UMAP

updated: 2022-10-12
#tools/umap

UMAP is a great tool to visualize a high dimensional data. It reduces the dimension by preserving local proximity of data points.

Faster UMAPing

The bottleneck of UMAP is the construction of the k-nearest neighbor graph. Luckly, UMAP can accept pre-computed k-nearest neighbor graph, and we have a faster library for the k-nearest neighbor graph, faiss.
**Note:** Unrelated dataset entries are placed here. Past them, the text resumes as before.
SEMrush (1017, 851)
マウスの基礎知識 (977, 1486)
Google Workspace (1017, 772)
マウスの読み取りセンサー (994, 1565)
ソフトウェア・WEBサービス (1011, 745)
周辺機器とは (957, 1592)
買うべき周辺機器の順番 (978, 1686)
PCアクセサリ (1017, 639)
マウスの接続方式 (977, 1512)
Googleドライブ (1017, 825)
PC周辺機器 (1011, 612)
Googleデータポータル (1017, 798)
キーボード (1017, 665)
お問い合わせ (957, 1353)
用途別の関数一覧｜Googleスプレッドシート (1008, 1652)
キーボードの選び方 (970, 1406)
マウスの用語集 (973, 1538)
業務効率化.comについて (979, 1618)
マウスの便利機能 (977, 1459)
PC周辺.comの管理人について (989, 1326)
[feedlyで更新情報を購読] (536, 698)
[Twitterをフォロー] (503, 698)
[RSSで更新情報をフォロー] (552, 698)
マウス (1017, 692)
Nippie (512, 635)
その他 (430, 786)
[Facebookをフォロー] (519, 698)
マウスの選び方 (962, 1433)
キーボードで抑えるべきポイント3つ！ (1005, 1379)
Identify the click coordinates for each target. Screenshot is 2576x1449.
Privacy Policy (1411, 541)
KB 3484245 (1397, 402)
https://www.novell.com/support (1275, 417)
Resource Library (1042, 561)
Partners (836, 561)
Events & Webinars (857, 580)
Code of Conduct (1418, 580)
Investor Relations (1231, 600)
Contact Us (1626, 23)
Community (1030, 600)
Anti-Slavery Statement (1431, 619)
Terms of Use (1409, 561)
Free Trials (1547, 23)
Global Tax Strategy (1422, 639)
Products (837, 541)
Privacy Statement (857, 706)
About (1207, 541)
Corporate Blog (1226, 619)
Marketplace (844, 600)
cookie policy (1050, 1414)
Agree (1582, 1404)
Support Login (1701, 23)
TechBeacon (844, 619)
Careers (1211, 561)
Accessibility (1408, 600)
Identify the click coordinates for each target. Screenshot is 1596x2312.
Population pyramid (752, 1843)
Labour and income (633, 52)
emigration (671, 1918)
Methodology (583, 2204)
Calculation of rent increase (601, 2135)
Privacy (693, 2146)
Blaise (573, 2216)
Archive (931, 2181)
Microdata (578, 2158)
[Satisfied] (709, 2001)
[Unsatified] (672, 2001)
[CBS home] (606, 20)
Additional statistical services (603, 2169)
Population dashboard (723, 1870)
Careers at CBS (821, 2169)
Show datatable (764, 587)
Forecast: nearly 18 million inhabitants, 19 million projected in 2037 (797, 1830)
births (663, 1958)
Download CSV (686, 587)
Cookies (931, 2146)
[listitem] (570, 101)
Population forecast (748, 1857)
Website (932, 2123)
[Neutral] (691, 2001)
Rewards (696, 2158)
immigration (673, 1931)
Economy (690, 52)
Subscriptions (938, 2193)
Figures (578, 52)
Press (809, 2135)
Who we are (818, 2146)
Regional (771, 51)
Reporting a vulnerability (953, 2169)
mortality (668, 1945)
First of all, let's find the k-nearest neighbors using faiss.

import faiss

def find_knn(emb, num_neighbors, metric="cosine", device=None):
    if metric == "cosine":
        index = faiss.IndexFlatIP(emb.shape[1])
    else:
        index = faiss.IndexFlatL2(emb.shape[1])
    if device is None:
        index.add(emb.astype(np.float32))
        distances, indices = index.search(emb.astype(np.float32), k=num_neighbors)
    else:
        try:
            gpu_id = int(device[-1])
            res = faiss.StandardGpuResources()
            index = faiss.index_cpu_to_gpu(res, gpu_id, index)
            index.add(emb.astype(np.float32))
            distances, indices = index.search(
                emb.astype(np.float32), k=num_neighbors
            )
        except RuntimeError:
            if metric == "cosine":
                index = faiss.IndexFlatIP(emb.shape[1])
            else:
                index = faiss.IndexFlatL2(emb.shape[1])
            index.add(emb.astype(np.float32))
            distances, indices = index.search(
                emb.astype(np.float32), k=num_neighbors
            )
    return indices, distances

indices, distances = find_knn(emb, num_neighbors = 5, metric = "cosine", device="cuda:0") # if you don't have gpu, set device='cpu'

Then, pass the identified nearest neighbors to UMAP

import umap
from pynndescent import NNDescent

index = NNDescent(emb[0, :].reshape((-1,1))) # We don't need the index but have to give something. So make up an index here. 
knn = (indices, distances, index) #data about the knn graph

# UMAPing
xy = umap.UMAP(n_neighbors=10, min_dist=0.1,precomputed_knn=knn).fit_transform(emb)